Instructions to follow
Retype the data that follows exactly. No pictures belong in the copy.

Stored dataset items
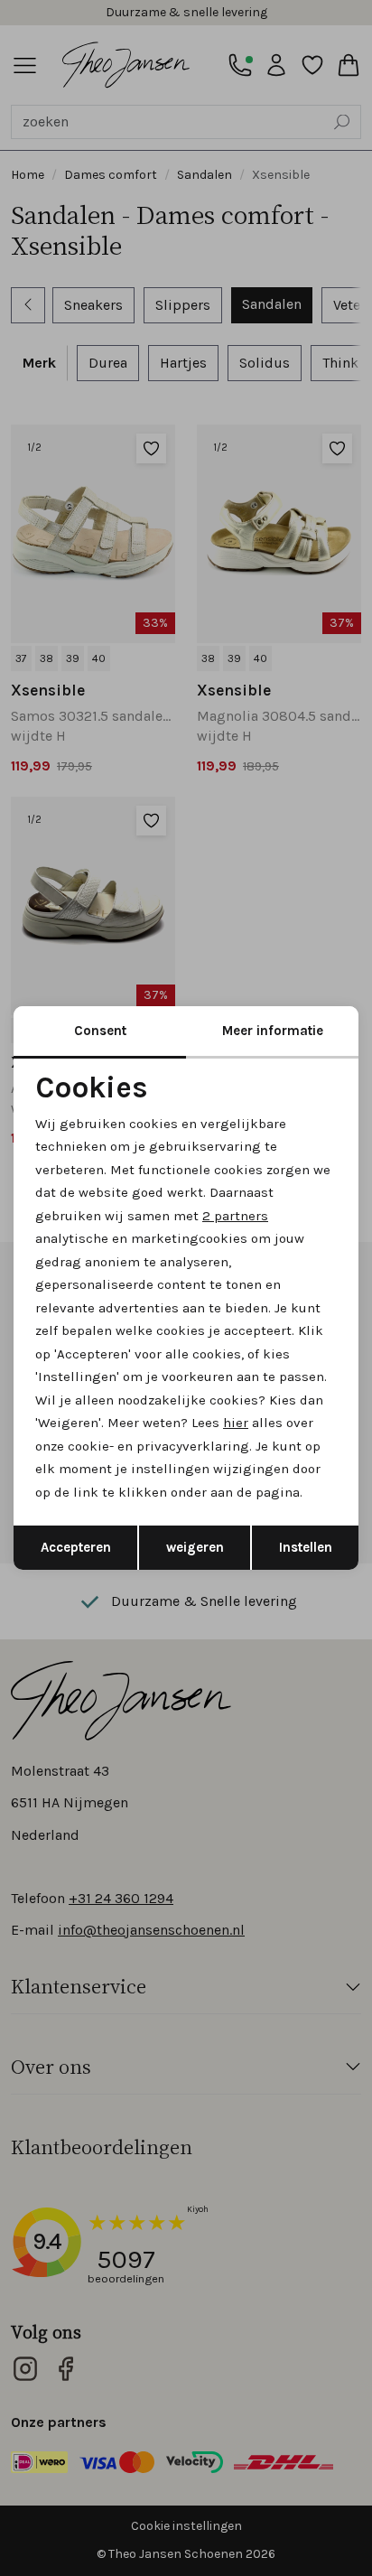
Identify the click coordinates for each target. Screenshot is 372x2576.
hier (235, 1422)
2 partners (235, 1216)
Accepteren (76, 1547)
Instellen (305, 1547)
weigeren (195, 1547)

Response to this exercise
Identify the click coordinates for each target. Screenshot is 372x2576.
hier (235, 1422)
2 partners (235, 1216)
Accepteren (76, 1547)
Instellen (305, 1547)
weigeren (195, 1547)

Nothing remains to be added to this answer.